Tether stoppt Bitcoin-Mining-Projekt in Uruguay

Tether stoppte sein 120-Mio.-Dollar-Bitcoin-Mining-Projekt in Uruguay nach einem Streit mit UTE über Stromlieferbedingungen und unbezahlte Rechnungen.

Tether hat sein Bitcoin-Mining-Projekt in Uruguay, das auf 120 Millionen US-Dollar geschätzt wurde, gestoppt. Grund dafür war ein Vertragsstreit mit dem staatlichen Energieversorger UTE. Der Konflikt drehte sich um die Auslegung der Stromlieferbedingungen: Während Tether das vereinbarte Stromvolumen als Mindestmenge ansah, betrachtete UTE es als feste Obergrenze.
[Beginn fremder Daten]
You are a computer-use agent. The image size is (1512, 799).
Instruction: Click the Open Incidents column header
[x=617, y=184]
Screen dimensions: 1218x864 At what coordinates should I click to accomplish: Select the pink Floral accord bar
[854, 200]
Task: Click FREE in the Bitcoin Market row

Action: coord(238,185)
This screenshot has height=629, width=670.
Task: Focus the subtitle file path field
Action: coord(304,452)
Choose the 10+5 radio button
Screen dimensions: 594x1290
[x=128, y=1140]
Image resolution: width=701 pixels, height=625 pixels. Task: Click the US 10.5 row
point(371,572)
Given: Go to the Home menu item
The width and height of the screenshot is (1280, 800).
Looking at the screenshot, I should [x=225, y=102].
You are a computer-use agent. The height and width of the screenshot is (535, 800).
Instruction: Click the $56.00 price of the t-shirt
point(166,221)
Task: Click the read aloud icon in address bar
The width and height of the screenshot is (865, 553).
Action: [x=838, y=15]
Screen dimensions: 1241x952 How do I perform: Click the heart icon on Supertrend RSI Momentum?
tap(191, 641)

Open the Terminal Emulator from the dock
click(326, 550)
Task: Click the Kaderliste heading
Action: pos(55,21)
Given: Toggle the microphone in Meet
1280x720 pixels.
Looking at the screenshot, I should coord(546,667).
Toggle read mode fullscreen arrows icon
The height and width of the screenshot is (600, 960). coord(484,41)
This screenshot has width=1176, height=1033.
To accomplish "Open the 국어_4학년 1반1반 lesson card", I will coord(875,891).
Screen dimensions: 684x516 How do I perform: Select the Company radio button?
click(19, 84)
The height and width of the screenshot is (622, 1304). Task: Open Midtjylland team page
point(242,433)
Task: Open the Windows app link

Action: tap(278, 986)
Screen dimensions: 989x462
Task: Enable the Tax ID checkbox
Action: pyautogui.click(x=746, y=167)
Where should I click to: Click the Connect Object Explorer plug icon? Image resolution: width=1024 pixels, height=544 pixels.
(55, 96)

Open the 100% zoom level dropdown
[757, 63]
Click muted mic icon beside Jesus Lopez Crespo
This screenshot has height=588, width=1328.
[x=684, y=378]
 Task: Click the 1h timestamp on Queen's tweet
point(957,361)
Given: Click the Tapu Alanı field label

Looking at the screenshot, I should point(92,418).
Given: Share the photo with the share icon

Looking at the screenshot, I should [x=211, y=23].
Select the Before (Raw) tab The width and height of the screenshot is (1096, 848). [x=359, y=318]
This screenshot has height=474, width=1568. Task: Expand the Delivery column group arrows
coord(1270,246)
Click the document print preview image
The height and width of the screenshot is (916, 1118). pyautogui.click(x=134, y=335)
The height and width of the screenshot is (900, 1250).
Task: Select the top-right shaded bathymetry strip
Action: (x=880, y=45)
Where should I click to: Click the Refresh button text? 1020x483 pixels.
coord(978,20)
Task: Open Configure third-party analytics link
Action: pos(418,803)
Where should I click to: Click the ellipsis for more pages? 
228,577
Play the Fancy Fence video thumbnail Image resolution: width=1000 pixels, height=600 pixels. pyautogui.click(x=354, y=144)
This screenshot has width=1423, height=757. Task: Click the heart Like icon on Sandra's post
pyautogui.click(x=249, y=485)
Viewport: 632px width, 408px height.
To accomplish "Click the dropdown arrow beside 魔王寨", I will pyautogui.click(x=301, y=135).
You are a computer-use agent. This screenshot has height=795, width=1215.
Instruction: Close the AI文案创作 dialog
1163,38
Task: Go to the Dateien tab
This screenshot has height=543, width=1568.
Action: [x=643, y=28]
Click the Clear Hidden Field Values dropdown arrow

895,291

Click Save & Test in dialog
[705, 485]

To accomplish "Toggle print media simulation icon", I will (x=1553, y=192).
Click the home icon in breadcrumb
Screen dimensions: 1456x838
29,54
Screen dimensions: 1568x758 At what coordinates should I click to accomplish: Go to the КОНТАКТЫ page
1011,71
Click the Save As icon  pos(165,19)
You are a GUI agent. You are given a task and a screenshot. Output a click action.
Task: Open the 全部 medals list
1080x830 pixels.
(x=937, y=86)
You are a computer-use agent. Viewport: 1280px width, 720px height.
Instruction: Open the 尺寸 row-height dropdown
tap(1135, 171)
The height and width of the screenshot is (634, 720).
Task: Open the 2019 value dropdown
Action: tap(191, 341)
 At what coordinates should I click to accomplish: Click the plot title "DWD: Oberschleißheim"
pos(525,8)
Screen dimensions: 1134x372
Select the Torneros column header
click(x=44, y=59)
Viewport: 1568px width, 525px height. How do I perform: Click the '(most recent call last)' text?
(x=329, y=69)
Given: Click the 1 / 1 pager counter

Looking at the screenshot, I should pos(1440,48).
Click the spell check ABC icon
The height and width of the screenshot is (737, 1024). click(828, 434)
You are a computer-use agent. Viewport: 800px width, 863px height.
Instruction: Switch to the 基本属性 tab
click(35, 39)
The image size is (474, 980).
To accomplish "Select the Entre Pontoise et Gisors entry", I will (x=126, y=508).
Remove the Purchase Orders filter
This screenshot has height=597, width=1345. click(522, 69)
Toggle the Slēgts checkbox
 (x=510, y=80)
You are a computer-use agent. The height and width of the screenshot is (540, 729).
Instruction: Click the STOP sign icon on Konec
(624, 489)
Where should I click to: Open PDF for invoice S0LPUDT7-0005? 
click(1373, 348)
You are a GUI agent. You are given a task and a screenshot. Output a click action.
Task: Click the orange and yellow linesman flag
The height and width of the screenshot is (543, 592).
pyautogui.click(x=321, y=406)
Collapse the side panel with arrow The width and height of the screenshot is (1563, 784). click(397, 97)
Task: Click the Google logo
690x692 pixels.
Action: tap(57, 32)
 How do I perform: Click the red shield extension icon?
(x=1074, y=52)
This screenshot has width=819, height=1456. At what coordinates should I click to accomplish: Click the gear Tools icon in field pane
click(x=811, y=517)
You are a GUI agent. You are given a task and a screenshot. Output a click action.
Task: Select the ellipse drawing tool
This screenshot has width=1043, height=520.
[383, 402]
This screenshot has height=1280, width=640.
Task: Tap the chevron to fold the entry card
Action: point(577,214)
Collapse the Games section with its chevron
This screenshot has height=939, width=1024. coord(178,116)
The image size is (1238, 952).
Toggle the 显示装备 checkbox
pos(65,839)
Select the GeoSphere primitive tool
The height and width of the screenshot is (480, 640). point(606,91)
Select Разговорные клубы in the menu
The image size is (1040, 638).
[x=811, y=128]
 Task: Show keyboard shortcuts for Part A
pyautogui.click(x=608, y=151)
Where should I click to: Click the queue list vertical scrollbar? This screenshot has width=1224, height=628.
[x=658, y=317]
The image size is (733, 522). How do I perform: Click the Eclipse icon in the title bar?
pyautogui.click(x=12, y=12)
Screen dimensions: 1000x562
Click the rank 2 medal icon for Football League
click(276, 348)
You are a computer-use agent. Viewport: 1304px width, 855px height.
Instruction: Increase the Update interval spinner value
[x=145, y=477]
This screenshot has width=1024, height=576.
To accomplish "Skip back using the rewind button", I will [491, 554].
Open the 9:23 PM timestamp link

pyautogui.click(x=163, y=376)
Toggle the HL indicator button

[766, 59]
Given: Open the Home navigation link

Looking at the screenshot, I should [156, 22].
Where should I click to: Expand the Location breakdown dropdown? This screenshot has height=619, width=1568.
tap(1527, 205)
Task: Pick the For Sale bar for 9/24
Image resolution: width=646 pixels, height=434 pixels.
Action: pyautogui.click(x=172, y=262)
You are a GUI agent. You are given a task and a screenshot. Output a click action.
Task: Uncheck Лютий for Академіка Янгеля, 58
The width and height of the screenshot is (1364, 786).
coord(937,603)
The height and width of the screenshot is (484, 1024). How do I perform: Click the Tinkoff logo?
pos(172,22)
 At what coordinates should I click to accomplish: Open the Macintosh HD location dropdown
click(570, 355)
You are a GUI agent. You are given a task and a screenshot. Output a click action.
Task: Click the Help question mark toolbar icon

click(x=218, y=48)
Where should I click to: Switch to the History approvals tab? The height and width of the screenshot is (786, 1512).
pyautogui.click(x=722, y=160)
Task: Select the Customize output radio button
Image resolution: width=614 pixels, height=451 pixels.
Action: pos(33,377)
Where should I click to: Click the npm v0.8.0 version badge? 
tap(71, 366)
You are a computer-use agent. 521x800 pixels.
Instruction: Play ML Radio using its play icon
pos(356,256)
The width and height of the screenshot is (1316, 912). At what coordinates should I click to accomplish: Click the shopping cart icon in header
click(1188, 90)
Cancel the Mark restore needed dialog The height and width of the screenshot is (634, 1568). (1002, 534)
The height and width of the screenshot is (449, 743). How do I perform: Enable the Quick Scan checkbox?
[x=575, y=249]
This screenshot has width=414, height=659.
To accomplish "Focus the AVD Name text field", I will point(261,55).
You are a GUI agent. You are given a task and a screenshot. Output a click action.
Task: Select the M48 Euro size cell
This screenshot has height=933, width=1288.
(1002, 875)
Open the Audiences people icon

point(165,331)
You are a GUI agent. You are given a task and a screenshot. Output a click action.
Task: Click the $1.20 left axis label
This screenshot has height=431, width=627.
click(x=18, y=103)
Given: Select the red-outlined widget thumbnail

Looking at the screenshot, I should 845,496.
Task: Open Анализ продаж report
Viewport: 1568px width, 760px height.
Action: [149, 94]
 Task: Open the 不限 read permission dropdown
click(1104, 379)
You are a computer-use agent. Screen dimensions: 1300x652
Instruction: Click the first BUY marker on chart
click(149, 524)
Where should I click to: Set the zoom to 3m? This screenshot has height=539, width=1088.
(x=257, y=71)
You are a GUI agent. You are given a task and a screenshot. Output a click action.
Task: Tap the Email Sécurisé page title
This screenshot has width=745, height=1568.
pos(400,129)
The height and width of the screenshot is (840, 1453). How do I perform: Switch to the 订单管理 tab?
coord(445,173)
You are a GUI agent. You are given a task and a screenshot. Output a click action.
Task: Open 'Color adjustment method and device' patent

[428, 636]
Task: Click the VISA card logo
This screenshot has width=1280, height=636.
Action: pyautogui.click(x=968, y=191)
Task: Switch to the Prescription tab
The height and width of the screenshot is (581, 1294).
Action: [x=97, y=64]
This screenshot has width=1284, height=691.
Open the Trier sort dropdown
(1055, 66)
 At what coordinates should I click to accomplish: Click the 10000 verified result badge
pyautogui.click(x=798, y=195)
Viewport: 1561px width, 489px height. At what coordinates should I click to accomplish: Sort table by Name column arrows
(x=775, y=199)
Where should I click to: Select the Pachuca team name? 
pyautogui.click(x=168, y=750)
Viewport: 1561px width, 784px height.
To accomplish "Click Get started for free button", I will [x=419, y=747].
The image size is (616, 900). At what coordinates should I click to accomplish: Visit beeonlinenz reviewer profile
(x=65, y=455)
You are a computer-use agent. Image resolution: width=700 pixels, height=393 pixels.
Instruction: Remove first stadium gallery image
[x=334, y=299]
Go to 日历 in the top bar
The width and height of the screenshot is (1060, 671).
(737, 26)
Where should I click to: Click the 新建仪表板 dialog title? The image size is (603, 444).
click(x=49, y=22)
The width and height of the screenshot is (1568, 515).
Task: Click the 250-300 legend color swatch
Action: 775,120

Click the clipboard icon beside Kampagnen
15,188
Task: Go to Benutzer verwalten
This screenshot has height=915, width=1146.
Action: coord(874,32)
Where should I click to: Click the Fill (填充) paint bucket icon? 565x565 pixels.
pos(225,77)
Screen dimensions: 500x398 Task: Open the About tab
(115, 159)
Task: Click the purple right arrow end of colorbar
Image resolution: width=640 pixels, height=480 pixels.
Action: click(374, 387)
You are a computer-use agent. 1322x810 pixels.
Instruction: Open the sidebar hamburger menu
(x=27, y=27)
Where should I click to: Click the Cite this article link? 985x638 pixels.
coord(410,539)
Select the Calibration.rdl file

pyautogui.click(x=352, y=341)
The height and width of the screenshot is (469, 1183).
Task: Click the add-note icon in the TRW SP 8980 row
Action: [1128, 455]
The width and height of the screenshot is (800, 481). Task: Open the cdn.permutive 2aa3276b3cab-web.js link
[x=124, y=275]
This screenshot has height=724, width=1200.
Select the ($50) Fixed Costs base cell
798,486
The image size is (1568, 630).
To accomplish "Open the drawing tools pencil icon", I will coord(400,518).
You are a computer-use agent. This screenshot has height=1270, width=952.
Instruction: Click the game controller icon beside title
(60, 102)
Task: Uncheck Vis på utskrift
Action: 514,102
Anfangs liefen die Mining-Standorte im Departamento Florida erfolgreich und generierten Einnahmen. Mit steigendem Strombedarf kam es jedoch zu Engpässen. Ein Versuch, den Streit durch einen neuen Vertrag zu lösen, scheiterte, da Tether-Vertreter nicht zur Unterzeichnung erschienen. Nach dem Regierungswechsel im März 2025 verschärfte UTE seine Position. Die lokale Tether-Tochter Microfin stellte zwei Monate später die Stromzahlungen ein und kündigte im Juni die Vertragsauflösung an. Am 25. Juli 2025 kappte UTE die Stromversorgung, woraufhin Tether den Betrieb einstellte und die meisten Mitarbeiter entließ. Das Projekt galt ursprünglich als Tethers Einstieg in den südamerikanischen Mining-Sektor.